Mac parks on the ramp by the loft doors. He won’t try to open them, as the twelve-foot doors might break apart, being stiff and dried up, brittle with age. He walks around to the barn entry at the front. The first thing he notices is how clean and shiny everything is; not like a barn, but more like an antique showroom. The oakwood stalls have a glow to them, and they are all empty, except where he keeps his John Deere D. Garth has his ’68 Plymouth Sport Fury convertible parked in the alleyway. He restored it all by himself during his Grade 11 and 12 years when he went to Bad Hills one morning a week for his shop class.
Mac climbs the staircase into the loft. Most barns would just have a wall ladder, but this one’s got an actual staircase. Light shines through the high windows. Pigeons flutter. The fir struts and rafters have a deep red shine to them, the effect of the sun’s rays beaming in at them.
The old hay slings still hang down from the high roof.
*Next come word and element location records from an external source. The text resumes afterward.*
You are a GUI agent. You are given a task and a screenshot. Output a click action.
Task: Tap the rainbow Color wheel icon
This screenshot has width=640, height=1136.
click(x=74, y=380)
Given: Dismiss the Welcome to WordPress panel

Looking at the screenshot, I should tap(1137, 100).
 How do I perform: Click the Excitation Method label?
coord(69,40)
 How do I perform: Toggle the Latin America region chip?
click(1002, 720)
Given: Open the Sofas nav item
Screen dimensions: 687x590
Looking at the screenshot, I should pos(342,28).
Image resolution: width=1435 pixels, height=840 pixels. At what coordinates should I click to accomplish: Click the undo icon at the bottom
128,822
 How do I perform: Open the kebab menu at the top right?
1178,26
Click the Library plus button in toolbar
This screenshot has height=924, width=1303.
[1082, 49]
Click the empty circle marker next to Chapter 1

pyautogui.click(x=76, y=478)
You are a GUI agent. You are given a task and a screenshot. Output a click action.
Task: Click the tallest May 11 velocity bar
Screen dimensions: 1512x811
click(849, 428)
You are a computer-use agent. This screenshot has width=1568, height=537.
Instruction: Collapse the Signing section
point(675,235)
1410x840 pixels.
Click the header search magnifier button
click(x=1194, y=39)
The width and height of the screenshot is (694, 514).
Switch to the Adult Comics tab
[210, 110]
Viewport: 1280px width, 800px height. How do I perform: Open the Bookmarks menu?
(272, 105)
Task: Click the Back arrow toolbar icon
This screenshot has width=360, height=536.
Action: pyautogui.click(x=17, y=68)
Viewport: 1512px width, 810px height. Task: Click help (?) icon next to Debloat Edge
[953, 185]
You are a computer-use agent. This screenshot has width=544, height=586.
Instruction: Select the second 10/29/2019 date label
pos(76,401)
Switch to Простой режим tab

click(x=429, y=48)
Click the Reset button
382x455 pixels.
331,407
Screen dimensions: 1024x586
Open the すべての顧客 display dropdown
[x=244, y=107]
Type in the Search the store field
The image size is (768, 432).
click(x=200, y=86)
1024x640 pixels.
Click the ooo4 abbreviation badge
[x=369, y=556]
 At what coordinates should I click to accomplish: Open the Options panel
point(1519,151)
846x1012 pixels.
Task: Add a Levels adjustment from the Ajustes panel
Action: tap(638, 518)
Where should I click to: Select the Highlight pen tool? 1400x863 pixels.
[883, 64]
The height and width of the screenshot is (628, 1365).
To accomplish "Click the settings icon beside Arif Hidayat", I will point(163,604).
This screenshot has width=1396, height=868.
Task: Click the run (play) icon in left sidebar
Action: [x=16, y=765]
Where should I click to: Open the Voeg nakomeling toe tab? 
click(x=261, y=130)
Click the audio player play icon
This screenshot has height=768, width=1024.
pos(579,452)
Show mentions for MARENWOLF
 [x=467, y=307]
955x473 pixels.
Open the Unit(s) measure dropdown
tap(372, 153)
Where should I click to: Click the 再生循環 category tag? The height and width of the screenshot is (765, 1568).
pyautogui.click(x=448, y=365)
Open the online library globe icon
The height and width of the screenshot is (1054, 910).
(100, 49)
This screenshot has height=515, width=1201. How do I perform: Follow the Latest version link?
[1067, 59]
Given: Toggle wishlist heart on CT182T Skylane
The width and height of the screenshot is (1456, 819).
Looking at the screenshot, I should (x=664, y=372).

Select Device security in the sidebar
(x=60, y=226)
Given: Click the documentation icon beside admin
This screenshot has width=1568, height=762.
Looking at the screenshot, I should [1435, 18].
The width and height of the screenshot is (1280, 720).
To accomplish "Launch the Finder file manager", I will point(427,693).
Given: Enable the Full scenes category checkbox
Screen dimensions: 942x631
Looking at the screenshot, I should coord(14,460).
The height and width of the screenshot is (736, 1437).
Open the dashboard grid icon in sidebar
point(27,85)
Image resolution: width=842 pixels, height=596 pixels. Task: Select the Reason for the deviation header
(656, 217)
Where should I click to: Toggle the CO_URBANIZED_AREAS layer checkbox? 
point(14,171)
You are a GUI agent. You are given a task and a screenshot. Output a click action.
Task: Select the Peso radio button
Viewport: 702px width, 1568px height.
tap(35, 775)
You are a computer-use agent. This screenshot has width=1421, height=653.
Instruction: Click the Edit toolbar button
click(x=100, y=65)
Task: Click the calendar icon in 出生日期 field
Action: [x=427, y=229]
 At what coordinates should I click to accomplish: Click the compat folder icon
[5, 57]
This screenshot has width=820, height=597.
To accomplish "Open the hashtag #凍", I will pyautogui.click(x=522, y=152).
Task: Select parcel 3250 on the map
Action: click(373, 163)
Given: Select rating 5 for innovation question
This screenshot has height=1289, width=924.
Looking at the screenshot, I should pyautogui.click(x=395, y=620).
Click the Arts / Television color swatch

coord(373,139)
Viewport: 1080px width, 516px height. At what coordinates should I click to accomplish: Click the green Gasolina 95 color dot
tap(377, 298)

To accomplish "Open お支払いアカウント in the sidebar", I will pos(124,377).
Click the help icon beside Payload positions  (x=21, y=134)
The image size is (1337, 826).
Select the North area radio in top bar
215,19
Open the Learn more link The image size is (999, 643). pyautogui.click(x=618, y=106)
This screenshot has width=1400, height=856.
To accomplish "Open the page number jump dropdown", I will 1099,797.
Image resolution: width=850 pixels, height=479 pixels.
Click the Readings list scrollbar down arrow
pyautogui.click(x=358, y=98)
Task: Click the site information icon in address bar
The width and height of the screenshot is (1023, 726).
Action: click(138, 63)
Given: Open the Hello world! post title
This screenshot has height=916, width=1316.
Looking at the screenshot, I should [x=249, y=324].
Some old straw bales, covered with pigeon droppings, are stacked up against the far wall. Along with the bales are two Model T tires still on their rims, burlap potato sacks tied up in a bundle, a sheet of tin, a rolled-up binder canvas that mice have chewed and the roll of chicken wire he’s come to get. Pigeon droppings also cover the rounded lid of Mac’s grandmother’s hope chest, stored up here and forgotten.